WHO WAS AT FAULT? Wall, again. Look at how blatantly he opens up his defensive stance, giving Thomas the easy lane to the hoop. This is man-to-man defense 101 that Wall just failed.
WHAT HAPPENED?: Thomas pump-fakes and steps in for an open 16-footer.
WHAT WAS THE WIZARDS' COVERAGE PLAN?: Wall was closing out on Thomas after helping on the baseline. Standard stuff.
WHO WAS AT FAULT? Wall, again, because this is one of the worst closeouts I've ever seen. How can you go for a pump fake that badly when Thomas is that far away from the hoop? Just terrible.

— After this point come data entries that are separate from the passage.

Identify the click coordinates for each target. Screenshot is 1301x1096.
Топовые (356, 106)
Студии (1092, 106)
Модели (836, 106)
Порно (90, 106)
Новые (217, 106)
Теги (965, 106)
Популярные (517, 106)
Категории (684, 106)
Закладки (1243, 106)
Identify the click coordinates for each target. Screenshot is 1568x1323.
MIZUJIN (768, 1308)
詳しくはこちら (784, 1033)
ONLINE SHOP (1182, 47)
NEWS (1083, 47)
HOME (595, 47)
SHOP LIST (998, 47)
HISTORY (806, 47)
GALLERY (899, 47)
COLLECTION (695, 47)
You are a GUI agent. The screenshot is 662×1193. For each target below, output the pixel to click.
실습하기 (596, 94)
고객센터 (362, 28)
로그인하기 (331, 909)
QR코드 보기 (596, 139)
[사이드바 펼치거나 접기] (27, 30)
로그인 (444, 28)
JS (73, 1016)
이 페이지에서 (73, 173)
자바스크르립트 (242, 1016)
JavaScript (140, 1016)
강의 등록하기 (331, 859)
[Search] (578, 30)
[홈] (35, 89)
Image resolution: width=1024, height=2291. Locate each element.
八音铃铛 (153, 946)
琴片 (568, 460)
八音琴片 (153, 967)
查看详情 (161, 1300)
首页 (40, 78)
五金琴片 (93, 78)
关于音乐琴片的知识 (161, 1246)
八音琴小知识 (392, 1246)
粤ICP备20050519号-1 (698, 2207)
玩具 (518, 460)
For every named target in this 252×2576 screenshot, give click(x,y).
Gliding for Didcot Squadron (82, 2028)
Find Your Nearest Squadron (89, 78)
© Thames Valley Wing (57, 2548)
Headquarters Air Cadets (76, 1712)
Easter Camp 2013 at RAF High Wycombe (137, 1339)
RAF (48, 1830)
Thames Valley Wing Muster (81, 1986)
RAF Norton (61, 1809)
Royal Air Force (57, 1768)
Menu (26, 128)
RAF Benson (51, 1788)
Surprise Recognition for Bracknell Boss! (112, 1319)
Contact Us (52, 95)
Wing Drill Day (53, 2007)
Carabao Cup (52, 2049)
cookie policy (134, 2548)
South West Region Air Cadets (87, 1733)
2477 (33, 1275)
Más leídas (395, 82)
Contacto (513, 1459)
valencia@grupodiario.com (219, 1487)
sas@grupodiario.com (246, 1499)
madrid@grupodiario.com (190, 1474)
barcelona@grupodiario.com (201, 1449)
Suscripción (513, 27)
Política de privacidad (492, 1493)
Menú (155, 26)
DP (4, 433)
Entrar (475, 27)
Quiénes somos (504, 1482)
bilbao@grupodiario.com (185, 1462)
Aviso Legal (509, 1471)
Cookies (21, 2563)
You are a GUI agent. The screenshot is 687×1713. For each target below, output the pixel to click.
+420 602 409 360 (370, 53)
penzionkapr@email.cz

WHAT HAPPENED?: Thomas gets a wide-open three off the kickout from Thomas Robinson.
WHAT WAS THE WIZARDS' COVERAGE PLAN?: They were just trying to contain the Kings' break. Beal got caught on a mismatch with Robinson in the post, so the Wizards doubled and got confused with their defensive rotations.
WHO WAS AT FAULT? Tough to say. Wall got back, but he ran to cover Evans instead of Thomas. That set up a chain reaction where Beal ran to Robinson, leaving Seraphin, Nene and Wall to figure out who covered Evans, Thomas and Chuck Hayes. Wall ran to Evans, Nene stuck with Hayes, and Seraphin got stuck with Thomas. When the ball got swung into the post, Seraphin doubled and nobody else rotated to Thomas. So ... blame Wall for messing up the transition coverage, but also blame Seraphin for using his natural instincts to help in the post.
WHAT HAPPENED?: Thomas slithers towards the middle and hits a lefty floater.
WHAT WAS THE WIZARDS' COVERAGE PLAN?: The clear strategy was to "ice" the pick and roll. "Icing" is an NBA term that calls for the guard defender to force his man baseline, where his big man waits. The strategy made a ton of sense on this play because this was a pick and roll initiated on the right side. If Thomas went where the Wizards wanted him to go, he'd be going away from his strong hand.
WHO WAS AT FAULT? Wall, I guess, but this was more a great play by Thomas to keep his dribble low and somehow get back to his strong left hand.
WHAT HAPPENED:? Thomas draws a foul on Wall driving right.
WHAT WAS THE WIZARDS' COVERAGE PLAN?: Wall was fighting over the screen, and Seraphin hung back to deter penetration. Wall seemed to think he'd step up to prevent Thomas from turning the corner, though.
WHO WAS AT FAULT? 40 percent Seraphin for not stepping up, 40 percent Wall for going too fast while trying to recover, 20 percent Thomas for making a nice play.
WHAT HAPPENED?: Thomas dribbles around for a while and eventually crosses Wall up to get the layup.
WHAT WAS THE WIZARDS' COVERAGE PLAN?: Nene stepped out really high to cut off Thomas' lane going left and allow Wall to recover. That worked. The problem is that Thomas still beat Wall going left after the initial play got cut off.
WHO WAS AT FAULT? Wall, of course. Look how upright his defensive stance is here. It's no wonder that Thomas was able to blow by him off the dribble.
WHAT HAPPENED?: Thomas hits the game-winning floater.
WHAT WAS THE WIZARDS' COVERAGE PLAN?: Garrett Temple, not Wall, started out on Thomas, contrary to what Wittman and Wall said after the game. Thomas rubs off an Evans screen and it looks like Trevor Ariza will switch to Thomas, but Temple recovers. Upon the ball being thrown in, Temple gets lost behind Francisco Garcia, allowing Thomas to get to his left hand.
WHO WAS AT FAULT? Temple, of course, for letting Thomas go left.
What can we learn from this? While several players experienced breakdowns, Wall was by far the most common culprit. Some of these breakdowns are completely unacceptable and can be attributed to basic fundamental problems like a poor defensive stance, bad positioning or gambling for a highlight play.
Wall has all the tools to be an unbelievable defender in this league, but it's never going to happen until he adds some meat and potatoes to his game. Hopefully, a second straight defensive embarrassment at Thomas' hands will actually inspire him to maximize his defensive potential.